### TASK STATEMENT
Copy these lines verbatim.

### SOURCE DATA
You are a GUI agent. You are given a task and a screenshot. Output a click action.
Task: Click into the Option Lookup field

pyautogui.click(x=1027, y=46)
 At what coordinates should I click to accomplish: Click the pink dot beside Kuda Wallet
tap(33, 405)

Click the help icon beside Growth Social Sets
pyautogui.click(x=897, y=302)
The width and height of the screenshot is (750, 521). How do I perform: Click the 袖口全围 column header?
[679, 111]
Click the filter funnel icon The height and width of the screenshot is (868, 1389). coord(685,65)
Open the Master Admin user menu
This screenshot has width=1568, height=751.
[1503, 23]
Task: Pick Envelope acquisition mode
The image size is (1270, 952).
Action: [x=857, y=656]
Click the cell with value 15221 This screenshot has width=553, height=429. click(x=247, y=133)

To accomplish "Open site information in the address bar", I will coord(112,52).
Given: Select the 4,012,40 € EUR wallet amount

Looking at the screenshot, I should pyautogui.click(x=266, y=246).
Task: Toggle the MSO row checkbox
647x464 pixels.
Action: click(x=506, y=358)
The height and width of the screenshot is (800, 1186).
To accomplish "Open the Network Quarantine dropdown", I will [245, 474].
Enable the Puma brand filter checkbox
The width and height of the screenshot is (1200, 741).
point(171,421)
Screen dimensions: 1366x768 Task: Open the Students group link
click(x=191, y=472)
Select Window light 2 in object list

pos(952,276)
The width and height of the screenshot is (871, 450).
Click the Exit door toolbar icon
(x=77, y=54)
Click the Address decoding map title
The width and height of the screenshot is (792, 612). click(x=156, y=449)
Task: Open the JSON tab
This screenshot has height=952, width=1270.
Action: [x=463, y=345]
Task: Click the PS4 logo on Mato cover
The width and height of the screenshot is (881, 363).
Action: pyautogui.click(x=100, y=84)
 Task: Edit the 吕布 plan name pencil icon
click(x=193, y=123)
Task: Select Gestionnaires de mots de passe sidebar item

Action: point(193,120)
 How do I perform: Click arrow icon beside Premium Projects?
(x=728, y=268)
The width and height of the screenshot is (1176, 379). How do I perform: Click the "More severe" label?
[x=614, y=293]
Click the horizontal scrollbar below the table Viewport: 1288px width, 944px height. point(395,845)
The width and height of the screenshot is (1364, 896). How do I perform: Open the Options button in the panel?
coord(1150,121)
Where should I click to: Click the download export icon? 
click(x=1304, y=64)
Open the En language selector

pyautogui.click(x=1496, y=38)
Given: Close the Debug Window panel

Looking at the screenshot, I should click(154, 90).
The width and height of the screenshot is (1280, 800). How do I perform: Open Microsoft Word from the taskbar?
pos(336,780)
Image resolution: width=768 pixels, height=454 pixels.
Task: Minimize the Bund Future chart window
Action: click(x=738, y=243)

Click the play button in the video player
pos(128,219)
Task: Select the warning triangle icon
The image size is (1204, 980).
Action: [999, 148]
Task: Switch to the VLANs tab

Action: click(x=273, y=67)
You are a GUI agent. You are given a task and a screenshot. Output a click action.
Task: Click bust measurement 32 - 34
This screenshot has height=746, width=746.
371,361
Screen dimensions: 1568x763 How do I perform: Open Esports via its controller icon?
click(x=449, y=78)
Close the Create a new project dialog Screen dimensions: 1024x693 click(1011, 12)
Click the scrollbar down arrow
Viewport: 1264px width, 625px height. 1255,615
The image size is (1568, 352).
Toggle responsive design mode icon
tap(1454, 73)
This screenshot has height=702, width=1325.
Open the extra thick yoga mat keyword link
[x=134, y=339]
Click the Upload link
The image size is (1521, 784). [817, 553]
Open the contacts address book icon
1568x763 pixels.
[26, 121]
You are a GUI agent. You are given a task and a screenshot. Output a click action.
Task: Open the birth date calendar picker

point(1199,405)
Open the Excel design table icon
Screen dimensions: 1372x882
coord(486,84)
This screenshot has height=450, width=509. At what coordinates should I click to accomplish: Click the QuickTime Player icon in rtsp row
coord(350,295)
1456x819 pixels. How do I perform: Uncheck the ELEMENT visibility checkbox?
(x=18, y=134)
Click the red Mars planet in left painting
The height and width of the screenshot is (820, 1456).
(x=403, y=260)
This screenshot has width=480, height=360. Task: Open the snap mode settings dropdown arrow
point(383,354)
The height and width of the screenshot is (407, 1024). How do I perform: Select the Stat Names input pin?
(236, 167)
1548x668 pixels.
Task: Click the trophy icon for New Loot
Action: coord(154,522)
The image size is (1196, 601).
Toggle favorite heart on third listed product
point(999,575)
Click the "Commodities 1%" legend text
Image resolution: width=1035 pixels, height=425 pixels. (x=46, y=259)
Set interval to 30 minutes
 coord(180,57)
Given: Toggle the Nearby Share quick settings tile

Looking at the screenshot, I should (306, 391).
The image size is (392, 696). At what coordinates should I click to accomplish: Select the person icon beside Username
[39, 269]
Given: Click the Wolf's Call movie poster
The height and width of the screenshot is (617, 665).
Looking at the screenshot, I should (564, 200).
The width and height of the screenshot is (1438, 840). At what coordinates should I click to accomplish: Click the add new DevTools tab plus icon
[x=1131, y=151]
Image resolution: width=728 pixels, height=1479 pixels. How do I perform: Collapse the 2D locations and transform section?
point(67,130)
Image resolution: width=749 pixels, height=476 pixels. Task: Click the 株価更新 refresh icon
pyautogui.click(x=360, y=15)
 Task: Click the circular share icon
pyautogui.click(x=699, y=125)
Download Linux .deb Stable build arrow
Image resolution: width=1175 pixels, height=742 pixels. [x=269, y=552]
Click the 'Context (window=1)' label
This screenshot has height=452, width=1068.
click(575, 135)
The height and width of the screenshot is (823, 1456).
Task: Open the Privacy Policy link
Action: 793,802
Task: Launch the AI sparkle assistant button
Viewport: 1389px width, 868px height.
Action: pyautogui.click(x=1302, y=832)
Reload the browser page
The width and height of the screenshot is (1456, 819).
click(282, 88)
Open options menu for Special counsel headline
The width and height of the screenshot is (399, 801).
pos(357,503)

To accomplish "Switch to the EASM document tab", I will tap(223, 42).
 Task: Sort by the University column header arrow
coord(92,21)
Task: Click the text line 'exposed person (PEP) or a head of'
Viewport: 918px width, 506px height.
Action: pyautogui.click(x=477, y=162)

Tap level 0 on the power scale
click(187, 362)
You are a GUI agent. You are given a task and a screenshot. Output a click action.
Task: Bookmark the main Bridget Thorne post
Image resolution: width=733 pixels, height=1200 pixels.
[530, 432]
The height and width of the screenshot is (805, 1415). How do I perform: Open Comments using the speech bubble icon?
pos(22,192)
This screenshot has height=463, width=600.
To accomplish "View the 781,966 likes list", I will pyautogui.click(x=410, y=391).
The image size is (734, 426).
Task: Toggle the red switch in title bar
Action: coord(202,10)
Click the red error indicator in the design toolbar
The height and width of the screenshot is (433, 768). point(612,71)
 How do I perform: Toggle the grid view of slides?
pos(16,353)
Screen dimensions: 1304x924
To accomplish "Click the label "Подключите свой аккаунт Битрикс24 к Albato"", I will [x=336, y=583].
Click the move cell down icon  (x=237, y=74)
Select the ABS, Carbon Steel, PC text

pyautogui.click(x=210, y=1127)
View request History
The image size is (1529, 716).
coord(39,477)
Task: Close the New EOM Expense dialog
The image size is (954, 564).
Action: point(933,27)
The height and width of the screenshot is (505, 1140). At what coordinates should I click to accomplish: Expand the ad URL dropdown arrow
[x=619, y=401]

### TASK RESULT
You are a GUI agent. You are given a task and a screenshot. Output a click action.
Task: Click into the Option Lookup field

pyautogui.click(x=1027, y=46)
 At what coordinates should I click to accomplish: Click the pink dot beside Kuda Wallet
tap(33, 405)

Click the help icon beside Growth Social Sets
pyautogui.click(x=897, y=302)
The width and height of the screenshot is (750, 521). How do I perform: Click the 袖口全围 column header?
[679, 111]
Click the filter funnel icon The height and width of the screenshot is (868, 1389). coord(685,65)
Open the Master Admin user menu
This screenshot has width=1568, height=751.
[1503, 23]
Task: Pick Envelope acquisition mode
The image size is (1270, 952).
Action: [x=857, y=656]
Click the cell with value 15221 This screenshot has width=553, height=429. click(x=247, y=133)

To accomplish "Open site information in the address bar", I will coord(112,52).
Given: Select the 4,012,40 € EUR wallet amount

Looking at the screenshot, I should pyautogui.click(x=266, y=246).
Task: Toggle the MSO row checkbox
647x464 pixels.
Action: click(x=506, y=358)
The height and width of the screenshot is (800, 1186).
To accomplish "Open the Network Quarantine dropdown", I will [245, 474].
Enable the Puma brand filter checkbox
The width and height of the screenshot is (1200, 741).
point(171,421)
Screen dimensions: 1366x768 Task: Open the Students group link
click(x=191, y=472)
Select Window light 2 in object list

pos(952,276)
The width and height of the screenshot is (871, 450).
Click the Exit door toolbar icon
(x=77, y=54)
Click the Address decoding map title
The width and height of the screenshot is (792, 612). click(x=156, y=449)
Task: Open the JSON tab
This screenshot has height=952, width=1270.
Action: [x=463, y=345]
Task: Click the PS4 logo on Mato cover
The width and height of the screenshot is (881, 363).
Action: pyautogui.click(x=100, y=84)
 Task: Edit the 吕布 plan name pencil icon
click(x=193, y=123)
Task: Select Gestionnaires de mots de passe sidebar item

Action: point(193,120)
 How do I perform: Click arrow icon beside Premium Projects?
(x=728, y=268)
The width and height of the screenshot is (1176, 379). How do I perform: Click the "More severe" label?
[x=614, y=293]
Click the horizontal scrollbar below the table Viewport: 1288px width, 944px height. point(395,845)
The width and height of the screenshot is (1364, 896). How do I perform: Open the Options button in the panel?
coord(1150,121)
Where should I click to: Click the download export icon? 
click(x=1304, y=64)
Open the En language selector

pyautogui.click(x=1496, y=38)
Given: Close the Debug Window panel

Looking at the screenshot, I should click(154, 90).
The width and height of the screenshot is (1280, 800). How do I perform: Open Microsoft Word from the taskbar?
pos(336,780)
Image resolution: width=768 pixels, height=454 pixels.
Task: Minimize the Bund Future chart window
Action: click(x=738, y=243)

Click the play button in the video player
pos(128,219)
Task: Select the warning triangle icon
The image size is (1204, 980).
Action: [999, 148]
Task: Switch to the VLANs tab

Action: click(x=273, y=67)
You are a GUI agent. You are given a task and a screenshot. Output a click action.
Task: Click bust measurement 32 - 34
This screenshot has height=746, width=746.
371,361
Screen dimensions: 1568x763 How do I perform: Open Esports via its controller icon?
click(x=449, y=78)
Close the Create a new project dialog Screen dimensions: 1024x693 click(1011, 12)
Click the scrollbar down arrow
Viewport: 1264px width, 625px height. 1255,615
The image size is (1568, 352).
Toggle responsive design mode icon
tap(1454, 73)
This screenshot has height=702, width=1325.
Open the extra thick yoga mat keyword link
[x=134, y=339]
Click the Upload link
The image size is (1521, 784). [817, 553]
Open the contacts address book icon
1568x763 pixels.
[26, 121]
You are a GUI agent. You are given a task and a screenshot. Output a click action.
Task: Open the birth date calendar picker

point(1199,405)
Open the Excel design table icon
Screen dimensions: 1372x882
coord(486,84)
This screenshot has height=450, width=509. At what coordinates should I click to accomplish: Click the QuickTime Player icon in rtsp row
coord(350,295)
1456x819 pixels. How do I perform: Uncheck the ELEMENT visibility checkbox?
(x=18, y=134)
Click the red Mars planet in left painting
The height and width of the screenshot is (820, 1456).
(x=403, y=260)
This screenshot has width=480, height=360. Task: Open the snap mode settings dropdown arrow
point(383,354)
The height and width of the screenshot is (407, 1024). How do I perform: Select the Stat Names input pin?
(236, 167)
1548x668 pixels.
Task: Click the trophy icon for New Loot
Action: coord(154,522)
The image size is (1196, 601).
Toggle favorite heart on third listed product
point(999,575)
Click the "Commodities 1%" legend text
Image resolution: width=1035 pixels, height=425 pixels. (x=46, y=259)
Set interval to 30 minutes
 coord(180,57)
Given: Toggle the Nearby Share quick settings tile

Looking at the screenshot, I should (306, 391).
The image size is (392, 696). At what coordinates should I click to accomplish: Select the person icon beside Username
[39, 269]
Given: Click the Wolf's Call movie poster
The height and width of the screenshot is (617, 665).
Looking at the screenshot, I should (564, 200).
The width and height of the screenshot is (1438, 840). At what coordinates should I click to accomplish: Click the add new DevTools tab plus icon
[x=1131, y=151]
Image resolution: width=728 pixels, height=1479 pixels. How do I perform: Collapse the 2D locations and transform section?
point(67,130)
Image resolution: width=749 pixels, height=476 pixels. Task: Click the 株価更新 refresh icon
pyautogui.click(x=360, y=15)
 Task: Click the circular share icon
pyautogui.click(x=699, y=125)
Download Linux .deb Stable build arrow
Image resolution: width=1175 pixels, height=742 pixels. [x=269, y=552]
Click the 'Context (window=1)' label
This screenshot has height=452, width=1068.
click(575, 135)
The height and width of the screenshot is (823, 1456).
Task: Open the Privacy Policy link
Action: 793,802
Task: Launch the AI sparkle assistant button
Viewport: 1389px width, 868px height.
Action: pyautogui.click(x=1302, y=832)
Reload the browser page
The width and height of the screenshot is (1456, 819).
click(282, 88)
Open options menu for Special counsel headline
The width and height of the screenshot is (399, 801).
pos(357,503)

To accomplish "Switch to the EASM document tab", I will tap(223, 42).
 Task: Sort by the University column header arrow
coord(92,21)
Task: Click the text line 'exposed person (PEP) or a head of'
Viewport: 918px width, 506px height.
Action: pyautogui.click(x=477, y=162)

Tap level 0 on the power scale
click(187, 362)
You are a GUI agent. You are given a task and a screenshot. Output a click action.
Task: Bookmark the main Bridget Thorne post
Image resolution: width=733 pixels, height=1200 pixels.
[530, 432]
The height and width of the screenshot is (805, 1415). How do I perform: Open Comments using the speech bubble icon?
pos(22,192)
This screenshot has height=463, width=600.
To accomplish "View the 781,966 likes list", I will pyautogui.click(x=410, y=391).
The image size is (734, 426).
Task: Toggle the red switch in title bar
Action: coord(202,10)
Click the red error indicator in the design toolbar
The height and width of the screenshot is (433, 768). point(612,71)
 How do I perform: Toggle the grid view of slides?
pos(16,353)
Screen dimensions: 1304x924
To accomplish "Click the label "Подключите свой аккаунт Битрикс24 к Albato"", I will [x=336, y=583].
Click the move cell down icon  (x=237, y=74)
Select the ABS, Carbon Steel, PC text

pyautogui.click(x=210, y=1127)
View request History
The image size is (1529, 716).
coord(39,477)
Task: Close the New EOM Expense dialog
The image size is (954, 564).
Action: point(933,27)
The height and width of the screenshot is (505, 1140). At what coordinates should I click to accomplish: Expand the ad URL dropdown arrow
[x=619, y=401]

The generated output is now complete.